With respect to P/C deals, the CB Insights report notes that 56 third-quarter 2025 P/C deal counts matched prior lows tallied in third- and fourth-quarter 2024. Third-quarter 2025 funding dollars for P/C insurtechs, however, rebounded from an eight-year low recorded in second-quarter 2025. P/C insurtech funding dollars in the second quarter of this year were roughly $369 million, while the third-quarter 2025 level came in at $687 million.

Below we consolidate the quarterly figures into annual periods for 2021-2024 and the first nine months of 2025.

Investors and Investor Strategies

Both reports comment on changes in the investor universe and their strategies over time.

According to CB Insights, the insurtech sector overall (P/C and life) saw just 186 active investors in third-quarter 2025, the fewest since first-quarter 2017 (184).

In third-quarter 2025, just four investors made two or more insurtech investments, the CB Insights report said, identifying them as American Family Ventures, ManchesterStory Group, Munich Re Ventures, and OperaTech Ventures.

That’s a stark difference from second-quarter 2025, when 13 investors made multiple investments.

Over at Gallagher Re, report author Andrew Johnston, global head of insurtech at Gallagher Re, said, “Investor strategy has shifted away from massive, high-risk bets on a few companies to a more balanced approach. While the huge ‘winner-takes-all’ funding rounds are less common, the underlying market is still very active, shown by strong deal flow and early-stage funding volatility.”

“This signals that while the appetite for pure venture risk is alive and well, funding for growth stage companies is maturing and becoming more selective.”

The report includes an analysis of investments by Silicon Valley VCs over time vs. insurtech funding from insurers and reinsurers. Graphs show a widening gap in deal counts and funding dollars provided by VCs vs. insurers over the period from 2012 through 2021, with the VCs investing more dollars in more deals. But in recent years, the gap has narrowed.

Over the entire 13-year period, insurers and reinsurers have invested $15.3 billion into 663 deals, according to Gallagher Re’s records. This represents about one-quarter of all funding dollars, and just about 18% of all deals.

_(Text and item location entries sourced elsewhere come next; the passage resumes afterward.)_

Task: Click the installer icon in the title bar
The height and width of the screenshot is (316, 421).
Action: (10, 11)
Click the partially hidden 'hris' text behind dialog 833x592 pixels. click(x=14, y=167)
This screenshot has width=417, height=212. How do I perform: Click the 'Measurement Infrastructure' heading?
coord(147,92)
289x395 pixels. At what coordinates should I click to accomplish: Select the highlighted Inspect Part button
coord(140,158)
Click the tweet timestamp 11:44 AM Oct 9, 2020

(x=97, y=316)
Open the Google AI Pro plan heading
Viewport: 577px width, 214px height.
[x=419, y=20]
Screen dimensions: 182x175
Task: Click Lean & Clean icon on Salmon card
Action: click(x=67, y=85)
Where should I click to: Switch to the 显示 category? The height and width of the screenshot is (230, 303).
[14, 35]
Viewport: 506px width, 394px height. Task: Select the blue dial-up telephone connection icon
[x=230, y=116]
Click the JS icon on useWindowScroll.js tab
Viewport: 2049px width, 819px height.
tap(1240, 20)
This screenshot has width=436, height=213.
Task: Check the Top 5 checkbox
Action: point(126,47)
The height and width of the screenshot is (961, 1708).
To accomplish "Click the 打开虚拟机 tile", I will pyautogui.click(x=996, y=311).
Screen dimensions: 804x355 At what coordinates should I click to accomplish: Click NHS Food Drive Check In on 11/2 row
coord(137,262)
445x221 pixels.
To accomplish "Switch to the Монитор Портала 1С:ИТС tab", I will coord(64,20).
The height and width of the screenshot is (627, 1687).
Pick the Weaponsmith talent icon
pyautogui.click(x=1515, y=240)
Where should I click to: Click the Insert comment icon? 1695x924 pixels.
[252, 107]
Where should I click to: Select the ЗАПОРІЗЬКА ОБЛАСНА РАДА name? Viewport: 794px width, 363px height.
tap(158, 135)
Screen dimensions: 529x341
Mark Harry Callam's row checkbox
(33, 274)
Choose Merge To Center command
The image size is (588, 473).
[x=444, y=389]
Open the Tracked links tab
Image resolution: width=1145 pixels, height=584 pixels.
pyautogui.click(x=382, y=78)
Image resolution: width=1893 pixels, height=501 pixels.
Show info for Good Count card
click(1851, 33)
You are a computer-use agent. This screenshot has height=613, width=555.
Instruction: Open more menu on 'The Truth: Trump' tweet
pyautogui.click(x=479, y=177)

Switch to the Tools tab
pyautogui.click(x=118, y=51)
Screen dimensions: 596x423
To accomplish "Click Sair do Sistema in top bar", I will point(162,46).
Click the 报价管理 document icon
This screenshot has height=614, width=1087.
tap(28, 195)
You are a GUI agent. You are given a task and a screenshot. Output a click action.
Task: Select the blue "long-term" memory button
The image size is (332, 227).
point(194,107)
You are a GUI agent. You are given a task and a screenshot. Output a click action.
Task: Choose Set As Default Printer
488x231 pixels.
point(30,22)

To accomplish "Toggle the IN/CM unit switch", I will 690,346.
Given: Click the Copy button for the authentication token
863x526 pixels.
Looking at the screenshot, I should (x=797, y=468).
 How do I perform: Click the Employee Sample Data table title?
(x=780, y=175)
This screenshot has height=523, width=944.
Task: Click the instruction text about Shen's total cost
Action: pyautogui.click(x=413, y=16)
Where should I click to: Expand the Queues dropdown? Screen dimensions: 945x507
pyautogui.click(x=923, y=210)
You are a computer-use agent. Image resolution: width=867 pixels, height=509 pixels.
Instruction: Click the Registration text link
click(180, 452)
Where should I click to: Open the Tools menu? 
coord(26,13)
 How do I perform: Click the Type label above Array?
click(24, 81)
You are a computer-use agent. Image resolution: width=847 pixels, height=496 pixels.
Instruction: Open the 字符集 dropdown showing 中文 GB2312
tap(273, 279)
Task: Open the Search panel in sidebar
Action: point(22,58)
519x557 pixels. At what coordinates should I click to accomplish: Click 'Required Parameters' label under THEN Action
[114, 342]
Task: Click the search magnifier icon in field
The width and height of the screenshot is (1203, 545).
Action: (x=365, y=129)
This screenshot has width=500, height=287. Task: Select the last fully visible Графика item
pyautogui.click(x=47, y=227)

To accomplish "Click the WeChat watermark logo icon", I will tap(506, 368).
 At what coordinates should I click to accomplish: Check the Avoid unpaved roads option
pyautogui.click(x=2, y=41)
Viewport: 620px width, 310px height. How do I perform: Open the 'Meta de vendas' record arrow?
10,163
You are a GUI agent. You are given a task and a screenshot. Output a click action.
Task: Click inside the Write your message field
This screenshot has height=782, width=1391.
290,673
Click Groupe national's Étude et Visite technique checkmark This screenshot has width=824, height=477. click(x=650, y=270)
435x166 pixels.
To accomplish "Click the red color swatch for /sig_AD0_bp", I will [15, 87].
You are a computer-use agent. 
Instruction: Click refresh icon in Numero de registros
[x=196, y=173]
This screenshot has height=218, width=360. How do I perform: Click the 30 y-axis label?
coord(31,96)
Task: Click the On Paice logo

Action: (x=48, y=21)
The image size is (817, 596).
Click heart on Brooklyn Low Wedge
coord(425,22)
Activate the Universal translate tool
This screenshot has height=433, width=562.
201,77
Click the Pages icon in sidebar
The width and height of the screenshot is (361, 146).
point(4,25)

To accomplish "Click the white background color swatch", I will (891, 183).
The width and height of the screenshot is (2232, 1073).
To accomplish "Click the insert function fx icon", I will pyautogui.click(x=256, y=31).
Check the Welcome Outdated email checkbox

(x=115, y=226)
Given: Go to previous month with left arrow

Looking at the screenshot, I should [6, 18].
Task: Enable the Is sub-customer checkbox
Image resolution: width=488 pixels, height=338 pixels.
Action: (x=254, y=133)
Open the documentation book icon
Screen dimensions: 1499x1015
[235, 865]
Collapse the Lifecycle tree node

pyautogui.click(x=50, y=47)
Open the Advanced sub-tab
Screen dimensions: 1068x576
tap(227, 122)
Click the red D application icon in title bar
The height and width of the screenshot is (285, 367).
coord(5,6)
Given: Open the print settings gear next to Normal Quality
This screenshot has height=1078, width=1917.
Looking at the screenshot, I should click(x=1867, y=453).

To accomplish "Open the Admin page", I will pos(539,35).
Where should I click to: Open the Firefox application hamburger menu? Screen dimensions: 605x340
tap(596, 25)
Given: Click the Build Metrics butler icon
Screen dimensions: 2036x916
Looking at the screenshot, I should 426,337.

Silicon Valley, in contrast invested 56% of all the capital that went into insurtechs over the same time frame, accounting for one-third of all deals done.

Other Takeaways

The reports each have additional takeaways for insurtechs and incumbents alike.

For example, the CB Insights report advises that incumbents should closely monitor recently-funded insurtechs, many of which exhibit operational strength. “Insurtechs with 10-plus employees that raised [funds in Q3’25 grew headcount 15.8% over 12 months, signaling capital flows to companies with measurable traction,” the report says.

CB Insights also reveals that insurtechs mergers and acquisitions increased from 16 in second-quarter 2025 to 21 in the third quarter, noting that the third-quarter 2025 marked the highest number of M&A transactions since third-quarter 2022 (23). There were 15 exits via M&A in third-quarter 2025 for the P/C insurtechs alone.

The increase reverses the trend of decreasing M&A activity within insurtech between 2022 and 2024, CB Insights reports.

In addition to deal statistics, the Gallagher Re report puts a spotlight on commercial-focused insurtechs, and describes top use cases and hurdles for AI in commercial insurance and in property reinsurance.

According to the Gallagher Re report, commercial-focused insurtechs raised $470.7 million in third-quarter 2025. In addition, since 2012, Gallagher Re estimates that $9.3 billion was invested into commercial-related insurtech companies globally, out of more than $60 billion that has been invested into insurtechs overall.